- **Tugas yang Diberikan A**:
Ganti "color wheel" dengan "color palette" pada bagian catatan yang dimulai dari baris yang memuat "The height and" hingga akhir catatan. Tuliskan kembali hanya bagian tersebut tanpa menyertakan gambar dan tanpa perubahan lain.

- **Teks Dokumen**:
Tak kurang dari ratusan jumlahnya
kata serapan dari bahasa asing dalam kamus Bahasa Indonesia. Hal ini tidak
lepas dari pengaruh penjajahan, invasi, kunjungan kafilah pulau sebrang, hingga
akulturasi sehingga menciptakan bahasa yang tercampur dan beragam perbedaan
antar daerah. Dapat dikatakan Bahasa Indonesia ini terdiri dari berbagai bahasa
yang tercampur. Bahasa Sansekerta dan Melayu –yang sejatinya juga tercampur
Bahasa Arab- dapat kita katakan sebagai bahasa asli Nusantara, dalam arti
bahasa-bahasa tersebut memang dituturkan di Nusantara sebelum didatangi
orang-orang asing dari negeri-negeri yang jauh terpisah samudera.

- **Data untuk Diproses**:
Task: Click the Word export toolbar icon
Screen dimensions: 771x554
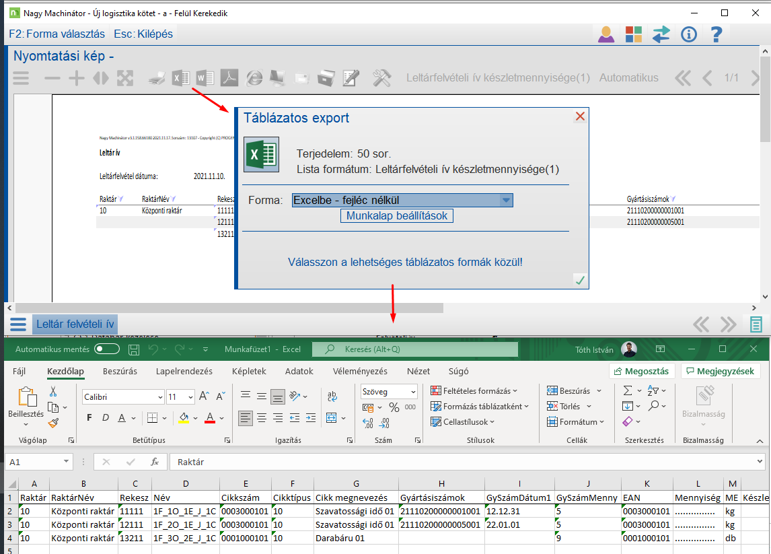Action: click(205, 78)
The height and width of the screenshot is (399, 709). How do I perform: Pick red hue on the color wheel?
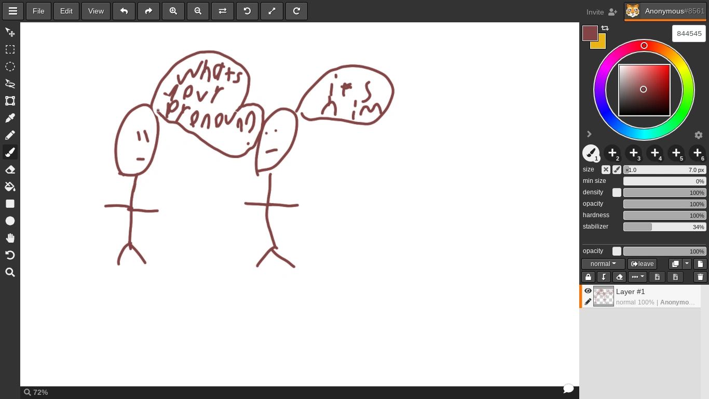point(644,46)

- **Tugas yang Diberikan B**:
Ringkas paragraf dalam teks tentang kata serapan yang diawali "Tak kurang dari ratusan jumlahnya" menjadi daftar butir yang memuat fakta-fakta pokoknya.

- **Hasil yang Benar A**:
The height and width of the screenshot is (399, 709). How do I perform: Pick red hue on the color palette?
point(644,46)

- **Hasil yang Benar B**:
- Kamus Bahasa Indonesia memuat tidak kurang dari ratusan kata serapan dari bahasa asing.
- Hal ini dipengaruhi oleh penjajahan, invasi, kunjungan kafilah pulau seberang, dan akulturasi. Pengaruh tersebut menghasilkan bahasa yang tercampur serta beragam perbedaan antardaerah.
- Bahasa Indonesia dapat dikatakan terdiri dari berbagai bahasa yang tercampur.
- Bahasa Sansekerta dan Melayu, yang sebenarnya juga tercampur bahasa Arab, dapat disebut bahasa asli Nusantara. Kedua bahasa itu sudah dituturkan di Nusantara sebelum kedatangan orang-orang asing dari negeri-negeri yang jauh terpisah samudra.